Each value is either a single key string or a list of keys. Only the
actions you list here are overridden — the rest keep their defaults,
so a single back = "esc" is a complete config.
[monitor.keys]
switch-sandbox = "f1" # force-switch to Sandbox tab
switch-monitor = "f2" # force-switch to Monitor tab
back = "q" # step back: list → Sandbox tab; modal → close
cancel = ["esc", "x"] # dismiss the topmost modal
confirm = "enter" # open details / apply policy
kill-sandbox = "ctrl+d" # send SIGHUP+SIGTERM to the sandbox process
select-up = "up"
select-down = "down"
select-page-up = "pageup"
select-page-down = "pagedown"
select-newest = "home"
select-oldest = "end"
toggle-sub-tab = ["tab", "left", "right"] # Requests ↔ Connections
select-requests = "r"
select-connections = "c"
open-policy = "p" # open the network-policy dropdown
Key string format
[<modifier>+]*<key>. Modifiers (case-insensitive): ctrl, alt (or
option / meta), shift, super (or cmd / command).
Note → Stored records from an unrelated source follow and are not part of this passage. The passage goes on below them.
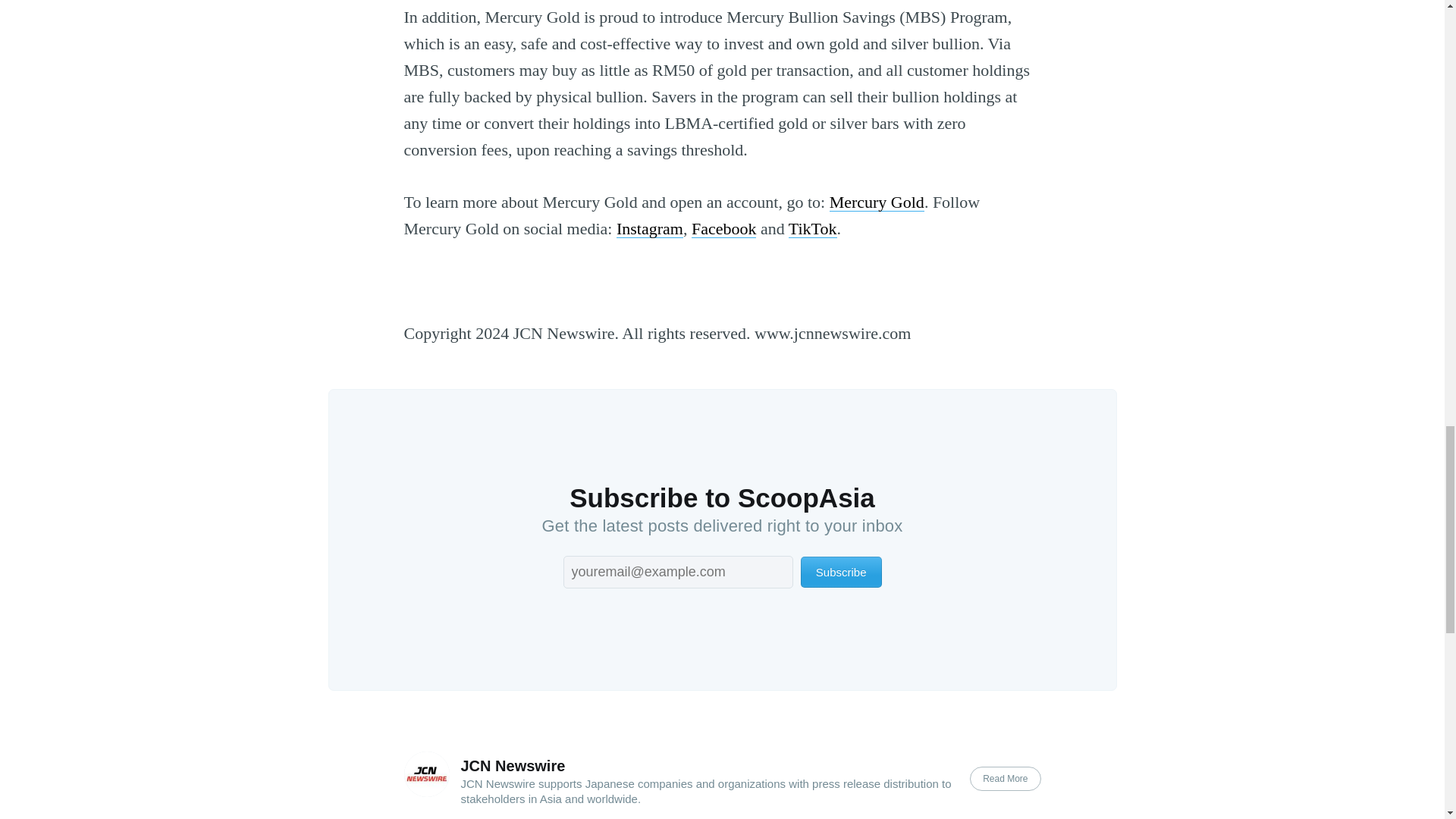
Read More (1005, 778)
JCN Newswire (513, 765)
TikTok (813, 228)
Instagram (648, 228)
Subscribe (841, 572)
Mercury Gold (876, 201)
Facebook (724, 228)
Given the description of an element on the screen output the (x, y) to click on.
Keys:
- single ASCII chars:
q,1,+,?, … - named keys:
enter,esc/escape,tab,backspace,delete,space,up,down,left,right,home,end,pageup,pagedown,f1–f12
Examples: q, ctrl+d, shift+tab, f2, alt+enter.
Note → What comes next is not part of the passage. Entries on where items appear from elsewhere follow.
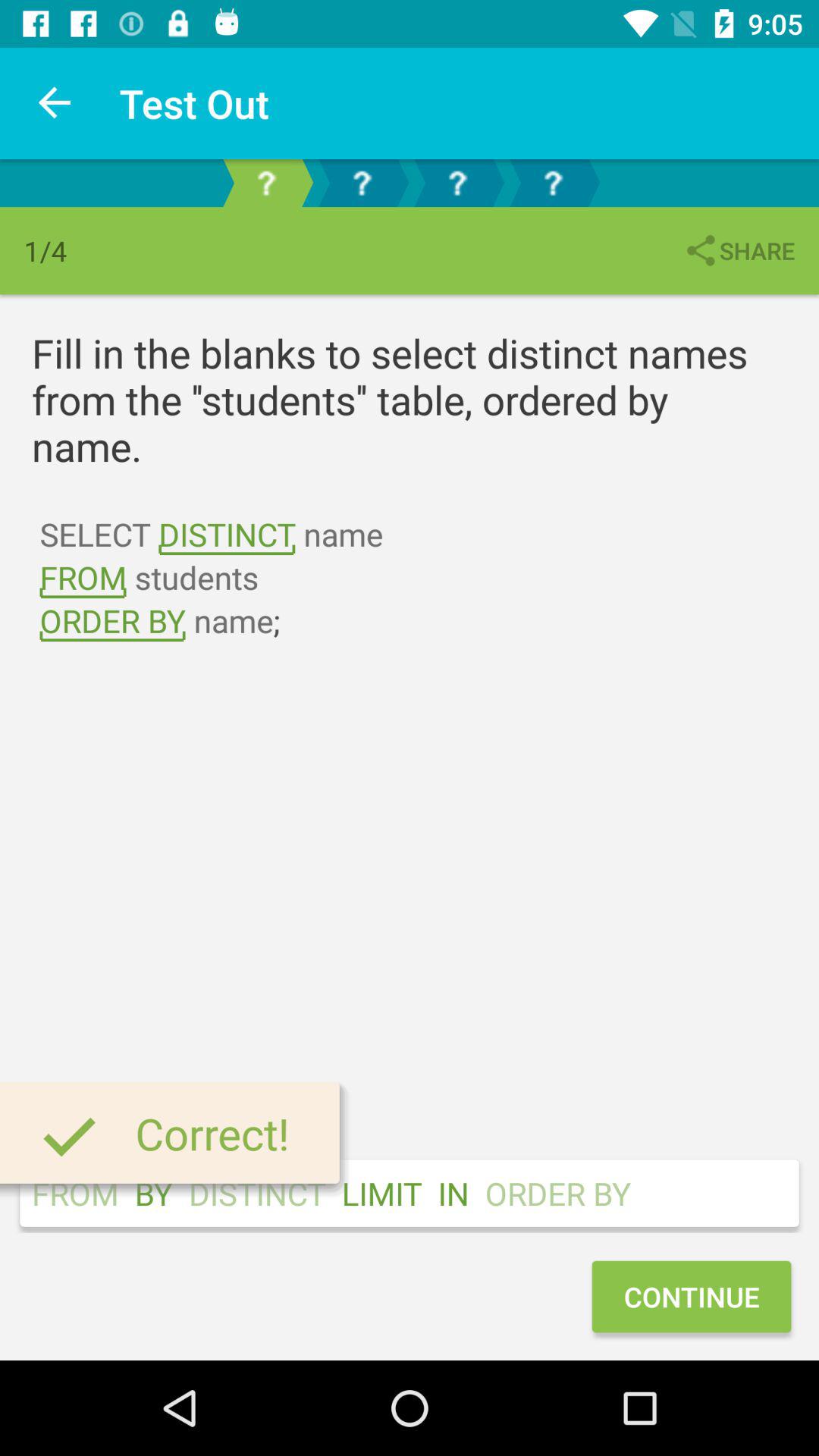
go to second question mark (361, 183)
Given the description of an element on the screen output the (x, y) to click on. 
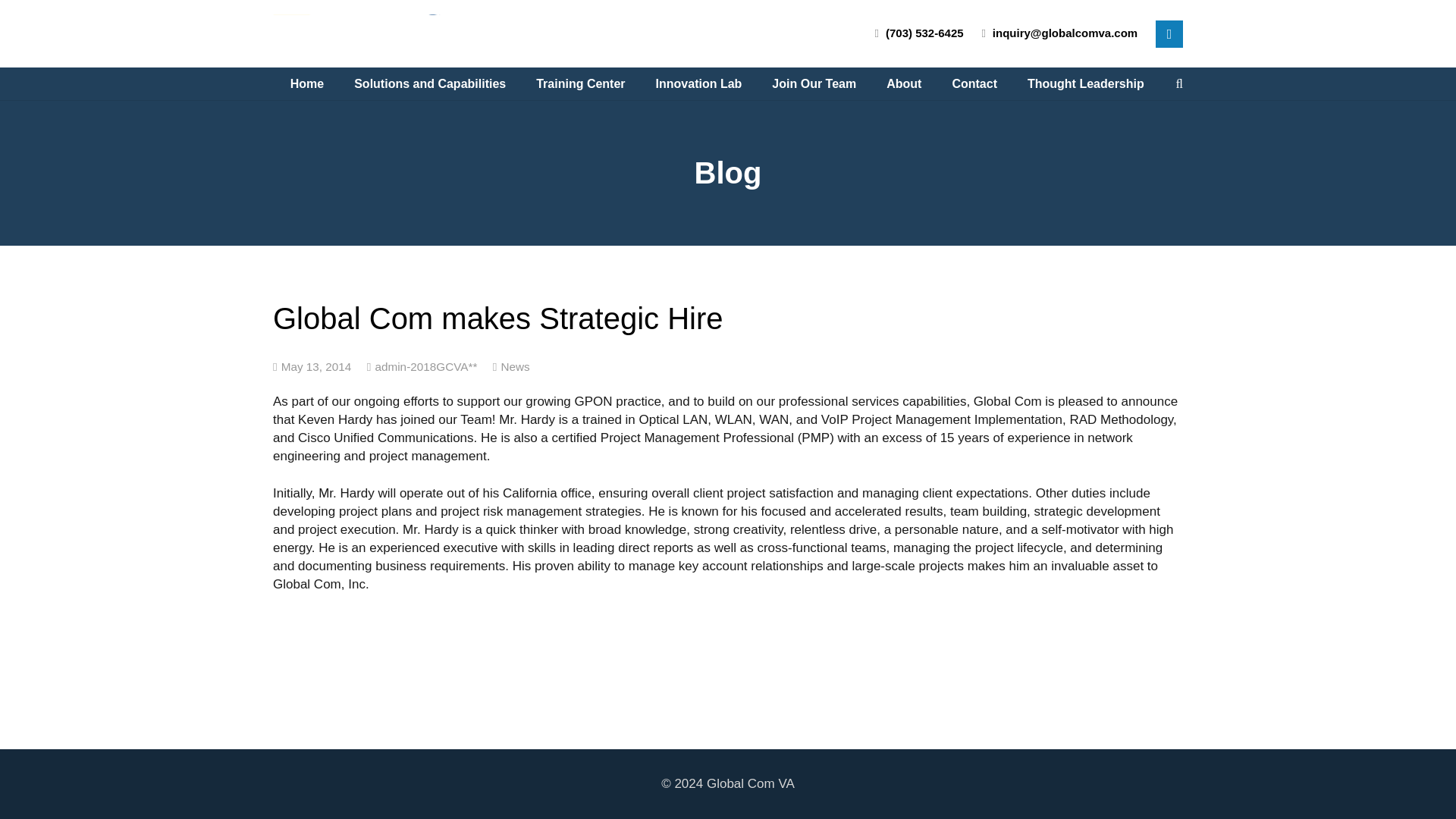
Solutions and Capabilities (430, 84)
Home (307, 84)
Join Our Team (813, 84)
Innovation Lab (698, 84)
About (903, 84)
Training Center (580, 84)
Contact (973, 84)
Thought Leadership (1084, 84)
News (514, 365)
shift+<letter> is treated the same as the lowercase letter — terminals
emit shifted letters as plain uppercase chars without a separate modifier
flag, so binding shift+a would never fire. Use a different modifier or
key if you want a shifted variant.
Action semantics
Actions are context-aware — back and confirm mean different things
depending on what’s open:
| Action | List view | Details pane | Policy dropdown |
|---|---|---|---|
back | switch to Sandbox tab | close details | close dropdown |
cancel | (no-op) | close details | close dropdown |
confirm | open details | (no-op) | apply highlighted policy |
The navigation actions (select-*, toggle-sub-tab, open-policy,
kill-sandbox) only apply on the Monitor tab. The Sandbox tab is full
keystroke passthrough — only the two switch-* shortcuts are intercepted.
Invalid key strings (unknown modifier, unknown key name) are reported up front when the sandbox starts; airlock refuses to launch the TUI rather than silently dropping a binding.
Selecting text
Clicking inside the Sandbox tab releases mouse capture so the host
terminal can handle drag natively — select text with the mouse and
copy it with your terminal’s copy shortcut (Ctrl+C on most Linux
terminals, Cmd+C on macOS). The footer shows a Selection mode
hint while capture is released. Press Esc or Ctrl+C to restore
mouse capture so clicks route back into the TUI.
The first click in the Sandbox tab is consumed by the mode switch itself; start the drag on the next press.